As you take a walk, you notice something’s off—
There’s a pebble in your shoe.
It’s not enough to stop you from walking.

You’re in a rush to get to your destination.
And stopping in the middle of the street to take the pebble out…
Would feel awkward and doesn’t look good.

You decide to ignore it.

By the time you get to your destination,
Your foot is hurting.
It dawns on you that you’ve developed a blister from the pebble constantly rubbing against your foot, with each step you took.

Dammit, should have taken the pebble out of my shoe the moment I felt it.


When the metaphorical pebble is in the shoe, how long will you keep walking?

Here are my own examples of letting small problems compound into big problems:

  • Resist paying that parking ticket that I don’t think I deserve. Oops, the penalty jumped up for paying after a certain deadline…
  • Procrastinate on an important conversation, letting incorrect expectations and resentment build up.
  • Ignoring what my body is telling me until I feel burnout.

A few guesses why we don’t address the situation right away:

  1. Switching cost: when we’re already on a path, changing mid-stride can feel unnecessarily effortful.
  2. Social pressure: How many of us have stayed in a conversation longer than necessary when we needed to pee?
  3. Cognitive overload: there are too many distractions and competing priorities. Yes there’s a pebble, but I’m late for Sunday brunch with endless mimosas.

Most of all, we don’t change when the pain is not big enough.
Imagine the pebble was a blade instead?
We’d be insane to walk in that shoe.

The more invisible and abstract the thing – like finance – the easier it is to ignore problems.

The pain of not dealing with money does not seem immediate, compared to a blade in your shoe.

Don’t ignore your finances

Credit card debt is probably the sneakiest financial “pebble in your shoe.”

You open a credit card to get a spicy sign up bonus.
You planned on just using the card for necessary expenses…but the next thing you know, you’re spending more.
Months later, you realize the interest you owe is far more than the original purchase price.

The pebble in your shoe became a fat ‘ol blister that’s doing real damage now.

This is life’s convenience fee: we pay the price for avoiding temporary discomfort and inconvenience.

The complement to the pebble (problem) is the snowball (solution).

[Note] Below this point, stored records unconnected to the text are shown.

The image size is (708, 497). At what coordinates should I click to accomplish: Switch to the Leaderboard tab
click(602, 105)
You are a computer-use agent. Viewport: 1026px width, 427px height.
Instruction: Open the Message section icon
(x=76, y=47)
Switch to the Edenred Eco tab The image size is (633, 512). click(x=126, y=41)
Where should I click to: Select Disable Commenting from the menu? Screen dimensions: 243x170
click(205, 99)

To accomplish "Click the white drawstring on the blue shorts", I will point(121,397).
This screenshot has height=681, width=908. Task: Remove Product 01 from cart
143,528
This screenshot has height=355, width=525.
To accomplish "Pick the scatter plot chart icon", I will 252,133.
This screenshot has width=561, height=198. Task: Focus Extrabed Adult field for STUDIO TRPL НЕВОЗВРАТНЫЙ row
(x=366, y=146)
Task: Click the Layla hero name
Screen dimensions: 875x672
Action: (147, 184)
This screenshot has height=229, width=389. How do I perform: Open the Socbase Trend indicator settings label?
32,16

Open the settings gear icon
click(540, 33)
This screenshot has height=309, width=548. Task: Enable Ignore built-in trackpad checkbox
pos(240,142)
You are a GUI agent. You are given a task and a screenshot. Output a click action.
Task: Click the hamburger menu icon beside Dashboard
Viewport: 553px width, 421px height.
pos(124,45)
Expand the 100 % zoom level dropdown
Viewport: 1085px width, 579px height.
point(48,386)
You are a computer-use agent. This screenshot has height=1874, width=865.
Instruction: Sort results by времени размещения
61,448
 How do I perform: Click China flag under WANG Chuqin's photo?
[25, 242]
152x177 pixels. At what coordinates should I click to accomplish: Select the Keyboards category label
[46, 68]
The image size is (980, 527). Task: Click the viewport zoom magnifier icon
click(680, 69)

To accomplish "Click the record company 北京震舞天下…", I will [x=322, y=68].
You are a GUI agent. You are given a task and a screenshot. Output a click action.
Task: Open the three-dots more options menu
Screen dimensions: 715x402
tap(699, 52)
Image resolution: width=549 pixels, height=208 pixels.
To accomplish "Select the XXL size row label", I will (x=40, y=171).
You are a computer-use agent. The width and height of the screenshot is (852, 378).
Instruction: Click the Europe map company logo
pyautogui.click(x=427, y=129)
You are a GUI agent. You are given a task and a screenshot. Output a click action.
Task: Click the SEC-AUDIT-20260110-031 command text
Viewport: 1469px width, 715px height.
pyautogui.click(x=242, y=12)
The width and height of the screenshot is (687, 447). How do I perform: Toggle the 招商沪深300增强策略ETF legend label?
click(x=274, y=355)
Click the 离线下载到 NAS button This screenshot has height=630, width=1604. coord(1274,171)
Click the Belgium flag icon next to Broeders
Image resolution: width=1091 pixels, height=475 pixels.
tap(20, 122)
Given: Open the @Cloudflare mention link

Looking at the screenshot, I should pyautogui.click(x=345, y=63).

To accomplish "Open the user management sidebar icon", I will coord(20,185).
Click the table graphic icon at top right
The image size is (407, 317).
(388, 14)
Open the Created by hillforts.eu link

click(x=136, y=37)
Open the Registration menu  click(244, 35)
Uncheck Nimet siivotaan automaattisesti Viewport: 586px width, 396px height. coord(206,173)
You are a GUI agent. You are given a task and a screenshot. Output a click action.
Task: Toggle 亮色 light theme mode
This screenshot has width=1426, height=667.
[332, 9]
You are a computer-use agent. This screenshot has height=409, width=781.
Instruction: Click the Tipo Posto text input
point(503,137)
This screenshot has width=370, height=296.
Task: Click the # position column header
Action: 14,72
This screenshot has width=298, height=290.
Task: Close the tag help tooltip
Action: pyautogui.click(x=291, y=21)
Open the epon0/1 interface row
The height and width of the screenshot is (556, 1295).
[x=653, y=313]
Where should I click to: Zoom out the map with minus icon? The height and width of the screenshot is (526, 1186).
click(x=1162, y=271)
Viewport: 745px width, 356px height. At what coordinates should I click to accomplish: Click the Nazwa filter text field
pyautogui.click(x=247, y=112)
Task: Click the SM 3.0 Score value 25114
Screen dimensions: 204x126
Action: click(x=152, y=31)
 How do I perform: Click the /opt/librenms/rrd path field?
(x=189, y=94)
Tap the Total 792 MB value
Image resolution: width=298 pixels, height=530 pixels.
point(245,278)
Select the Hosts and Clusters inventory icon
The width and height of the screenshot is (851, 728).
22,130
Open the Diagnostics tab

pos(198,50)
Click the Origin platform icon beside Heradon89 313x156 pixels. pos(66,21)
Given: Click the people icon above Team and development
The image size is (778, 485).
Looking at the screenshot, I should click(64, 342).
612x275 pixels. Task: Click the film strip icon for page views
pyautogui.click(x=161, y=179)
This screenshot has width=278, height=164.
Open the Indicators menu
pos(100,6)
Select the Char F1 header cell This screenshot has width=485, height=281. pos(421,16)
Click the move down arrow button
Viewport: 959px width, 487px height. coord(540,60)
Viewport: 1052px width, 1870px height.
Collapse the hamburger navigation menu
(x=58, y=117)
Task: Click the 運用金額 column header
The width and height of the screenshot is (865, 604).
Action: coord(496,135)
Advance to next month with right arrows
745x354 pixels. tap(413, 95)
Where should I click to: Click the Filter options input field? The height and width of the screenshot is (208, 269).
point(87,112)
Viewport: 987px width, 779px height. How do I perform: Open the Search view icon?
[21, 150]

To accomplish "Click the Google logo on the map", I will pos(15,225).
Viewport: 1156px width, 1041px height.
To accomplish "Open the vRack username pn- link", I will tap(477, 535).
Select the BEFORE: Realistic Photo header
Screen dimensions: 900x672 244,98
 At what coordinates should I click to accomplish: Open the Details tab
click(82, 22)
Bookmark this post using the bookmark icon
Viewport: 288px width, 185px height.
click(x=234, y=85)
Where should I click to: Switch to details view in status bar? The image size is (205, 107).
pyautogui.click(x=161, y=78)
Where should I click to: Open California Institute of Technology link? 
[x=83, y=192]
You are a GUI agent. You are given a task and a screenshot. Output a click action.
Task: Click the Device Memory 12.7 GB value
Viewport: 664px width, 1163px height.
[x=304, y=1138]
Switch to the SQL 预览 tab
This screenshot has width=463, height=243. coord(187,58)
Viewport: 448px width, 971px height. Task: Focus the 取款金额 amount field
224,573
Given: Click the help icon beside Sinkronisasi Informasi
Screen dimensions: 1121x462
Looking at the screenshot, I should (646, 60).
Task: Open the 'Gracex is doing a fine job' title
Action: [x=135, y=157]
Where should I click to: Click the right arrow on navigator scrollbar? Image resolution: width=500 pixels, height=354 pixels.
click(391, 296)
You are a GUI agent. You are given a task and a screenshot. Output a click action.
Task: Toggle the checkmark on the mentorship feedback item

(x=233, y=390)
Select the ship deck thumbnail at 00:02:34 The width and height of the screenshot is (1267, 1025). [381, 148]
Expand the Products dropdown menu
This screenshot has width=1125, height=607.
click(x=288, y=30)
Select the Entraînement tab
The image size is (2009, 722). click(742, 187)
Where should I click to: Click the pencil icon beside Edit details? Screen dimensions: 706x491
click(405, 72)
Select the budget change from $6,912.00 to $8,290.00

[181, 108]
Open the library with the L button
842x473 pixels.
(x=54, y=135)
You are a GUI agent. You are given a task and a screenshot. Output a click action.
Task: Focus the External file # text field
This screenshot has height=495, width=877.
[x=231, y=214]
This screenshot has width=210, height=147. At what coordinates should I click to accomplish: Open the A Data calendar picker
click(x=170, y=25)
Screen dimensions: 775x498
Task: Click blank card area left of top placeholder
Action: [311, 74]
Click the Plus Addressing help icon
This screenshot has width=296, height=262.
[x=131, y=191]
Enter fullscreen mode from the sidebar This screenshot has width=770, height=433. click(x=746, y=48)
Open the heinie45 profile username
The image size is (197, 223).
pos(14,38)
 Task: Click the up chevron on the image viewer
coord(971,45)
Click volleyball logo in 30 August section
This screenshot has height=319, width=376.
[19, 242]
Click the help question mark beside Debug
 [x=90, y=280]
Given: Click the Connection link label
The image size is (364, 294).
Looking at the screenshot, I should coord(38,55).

Both start small; building a snowball is positive action that gathers momentum over time. Like these good habits:

  • Automate a transfer from checking to savings
  • Have a weekly check-in on an important area of your life
  • Do a weekly recurring buy into index funds

Tl;dr?

Don’t let financial problems become major setbacks. Address them early, like removing a pebble from your shoe, before they cause lasting damage.